> _DIRECTIONS_
1. Reproduce the case report passage below word for word, from "This report described" to "trigger CSC development.", inclusive.
2. Using the case report passage below, answer these questions:
(a) How many days after the vaccine injection did the patient develop unilateral CSC?
(b) Which COVID-19 vaccine did the patient receive?
(c) According to the hypothesis involving loss of RPE polarity, what does that loss cause?

This report described a 39-year-old male who developed unilateral CSC 2 days after Sinopharm COVID-19 vaccine injection. In thorough evaluations, no known modifiable risk factor for CSC was found. We proposed COVID-19 vaccination as a trigger for CSC development; however, his gender and age were factors that could suggest coincidently. The pathophysiology of CSC is unclear, and there are some hypotheses about choroidal inflammation. It may cause retinal pigment epithelial (RPE) disturbance and choroidal vasculature changes. The RPE disturbance causes the cross of the choroidal fluid to the sub-RPE space or neurosensory retinal detachment. Another plausible hypothesis is the loss of RPE polarity, which causes reversing the fluid pumping onto the sub-RPE space.[24] We think that the induction of inflammation secondary to COVID-19 vaccination could trigger CSC development.

> _DATA PROVIDED_
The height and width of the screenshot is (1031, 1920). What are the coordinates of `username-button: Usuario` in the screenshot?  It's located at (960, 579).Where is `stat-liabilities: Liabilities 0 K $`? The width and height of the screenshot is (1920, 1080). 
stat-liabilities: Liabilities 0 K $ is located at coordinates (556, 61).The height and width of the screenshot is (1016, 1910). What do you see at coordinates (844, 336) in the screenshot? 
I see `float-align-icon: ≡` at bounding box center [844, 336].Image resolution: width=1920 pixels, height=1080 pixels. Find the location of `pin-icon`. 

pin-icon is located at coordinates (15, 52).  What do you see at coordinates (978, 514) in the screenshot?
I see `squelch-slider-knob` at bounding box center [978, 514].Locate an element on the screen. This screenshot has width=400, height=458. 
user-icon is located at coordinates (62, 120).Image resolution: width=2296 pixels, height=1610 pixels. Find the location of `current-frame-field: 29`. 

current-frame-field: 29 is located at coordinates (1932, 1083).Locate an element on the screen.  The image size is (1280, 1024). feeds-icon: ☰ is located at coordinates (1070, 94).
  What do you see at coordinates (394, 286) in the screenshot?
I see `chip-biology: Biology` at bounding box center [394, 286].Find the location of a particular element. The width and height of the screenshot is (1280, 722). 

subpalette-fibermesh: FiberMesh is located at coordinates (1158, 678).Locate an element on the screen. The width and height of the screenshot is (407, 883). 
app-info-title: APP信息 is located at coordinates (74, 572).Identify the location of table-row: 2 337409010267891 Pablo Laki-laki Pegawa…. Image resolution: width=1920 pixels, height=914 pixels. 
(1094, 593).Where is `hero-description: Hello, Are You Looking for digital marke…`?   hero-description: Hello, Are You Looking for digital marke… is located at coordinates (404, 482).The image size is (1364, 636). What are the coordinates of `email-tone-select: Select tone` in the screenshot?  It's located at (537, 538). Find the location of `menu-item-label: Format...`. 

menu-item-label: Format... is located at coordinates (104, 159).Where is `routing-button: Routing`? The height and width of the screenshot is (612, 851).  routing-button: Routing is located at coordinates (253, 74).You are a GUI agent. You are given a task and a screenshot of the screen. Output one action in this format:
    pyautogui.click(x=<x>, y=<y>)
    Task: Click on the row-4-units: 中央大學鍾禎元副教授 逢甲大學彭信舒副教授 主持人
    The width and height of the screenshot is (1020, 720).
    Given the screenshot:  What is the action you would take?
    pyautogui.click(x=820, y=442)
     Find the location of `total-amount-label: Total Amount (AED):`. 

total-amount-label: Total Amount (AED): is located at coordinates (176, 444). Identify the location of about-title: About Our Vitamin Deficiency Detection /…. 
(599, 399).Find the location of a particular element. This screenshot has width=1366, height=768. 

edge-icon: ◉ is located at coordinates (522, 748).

> _RESPONSES TO THE TASKS_
1.
This report described a 39-year-old male who developed unilateral CSC 2 days after Sinopharm COVID-19 vaccine injection. In thorough evaluations, no known modifiable risk factor for CSC was found. We proposed COVID-19 vaccination as a trigger for CSC development; however, his gender and age were factors that could suggest coincidently. The pathophysiology of CSC is unclear, and there are some hypotheses about choroidal inflammation. It may cause retinal pigment epithelial (RPE) disturbance and choroidal vasculature changes. The RPE disturbance causes the cross of the choroidal fluid to the sub-RPE space or neurosensory retinal detachment. Another plausible hypothesis is the loss of RPE polarity, which causes reversing the fluid pumping onto the sub-RPE space.[24] We think that the induction of inflammation secondary to COVID-19 vaccination could trigger CSC development.

2.
(a) 2 days.
(b) The Sinopharm COVID-19 vaccine.
(c) Reversing the fluid pumping onto the sub-RPE space.